# SECCIÓN DEL DOCUMENTO:
========================================
Javier Valdez, más allá del miedo

Raúl Trejo Delarbre

La Crónica

22/05/2017

Acababa de cumplir 50 años. Nació y vivió en Culiacán. Estudió sociología en la Autónoma de Sinaloa. Desde hace 19 años era corresponsal de La Jornada. Fue cofundador del semanario RíoDoce. Nadie, como él, describió con tanto detalle la vida bajo la hegemonía del narcotráfico. Por esa perspicacia narrativa, y por el valor que demostraba, recibió premios internacionales. Era muy apreciado entre sus colegas por la solidaridad que tenía con otros periodistas.

Javier Valdez Cárdenas fue ejecutado el lunes 15 de mayo a unas calles de su oficina. Lo emboscaron y lo bajaron de su automóvil. Lo pusieron de rodillas. Le dispararon doce tiros. A las 12 del día.

Valdez Cárdenas fue autor de ocho libros. En todos ellos se relata la regularización de la violencia que le tocó presenciar y padecer.

Mala Yerba (Jus, 2009) está integrado con textos de la columna que, con ese nombre, Valdez publicaba en RíoDoce. El subtítulo define al libro: “La vida bajo el narco”. Los niños que juegan a las pistolas con armas de verdad; los jóvenes sicarios que mantienen la subcultura de la extorsión, las cervezas y la tambora; el universo no tan micro de los narcocorridos; la autoafirmación en la capilla de Jesús Malverde; las mujeres de belleza contundente y destino atribulado; el idioma sin diálogo de las balas. No hay ficción, sino una recreación que a veces acude a seudónimos o que no siempre detalla circunstancias específicas por motivos de seguridad.
========================================
# LISTA DE TAREAS:
- 1) Según el artículo sobre Javier Valdez, ¿desde hace cuántos años era corresponsal de La Jornada?
- 2) ¿Qué asuntos de Mala Yerba enumera el artículo sobre Javier Valdez? Menciónalos todos.
- 3) Continúa el artículo sobre Javier Valdez a partir de su última oración.
Las filas no intervienen en nada de esto.
========================================
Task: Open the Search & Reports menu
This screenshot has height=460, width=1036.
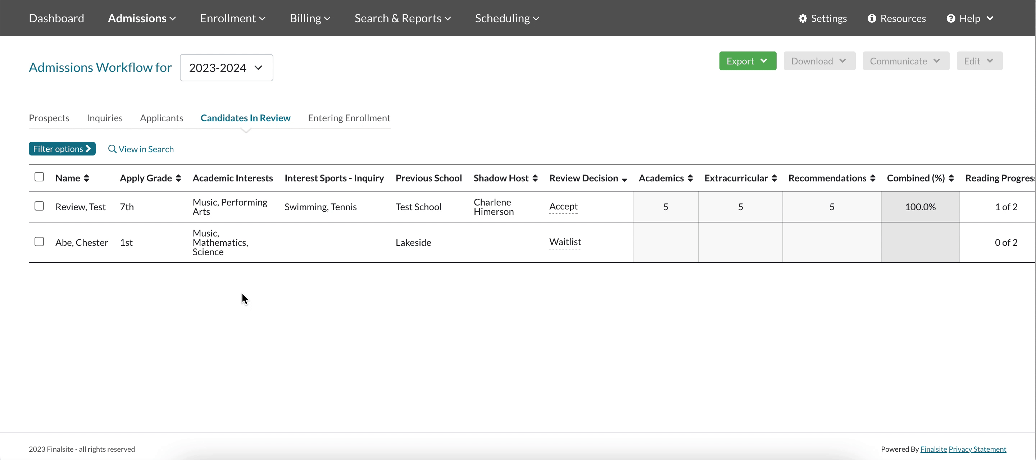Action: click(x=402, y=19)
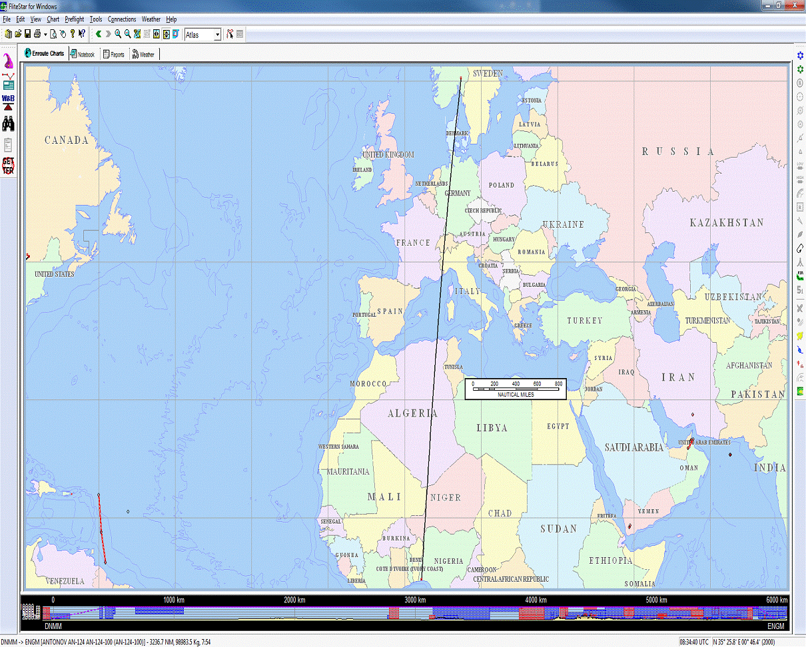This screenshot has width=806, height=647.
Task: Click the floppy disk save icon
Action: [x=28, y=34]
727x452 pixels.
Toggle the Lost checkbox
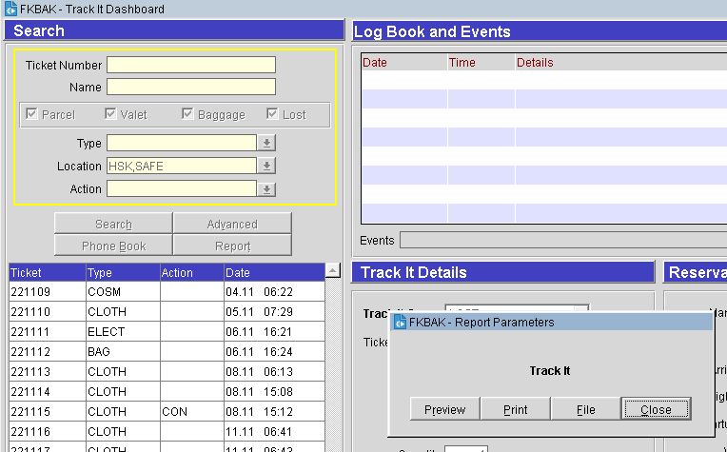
========================================
# RESPUESTAS POR TAREA:
- 1) Desde hace 19 años.

- 2)
- Los niños que juegan a las pistolas con armas de verdad
- Los jóvenes sicarios que mantienen la subcultura de la extorsión, las cervezas y la tambora
- El universo no tan micro de los narcocorridos
- La autoafirmación en la capilla de Jesús Malverde
- Las mujeres de belleza contundente y destino atribulado
- El idioma sin diálogo de las balas

- 3)
Los personajes de Valdez, descritos con texto ágil y pasión narrativa, jamás se libran de ese entorno en donde la violencia se encuentra forzosamente normalizada. Simplemente están, y son, en esa circunstancia. Se trata de narculichis en el orden ineludible de los capos. Valdez describe así a su natal Culiacán: “Ellos, los narcos, los dueños. Y con ellos esa fauna consustancial: los pistoleros, los que venden droga y los que la cobran, los que la siembran y la bajan al valle y luego la llevan a la costa, los ayudantes, los mandaderos, los mitoteros, aprontados y émulos”.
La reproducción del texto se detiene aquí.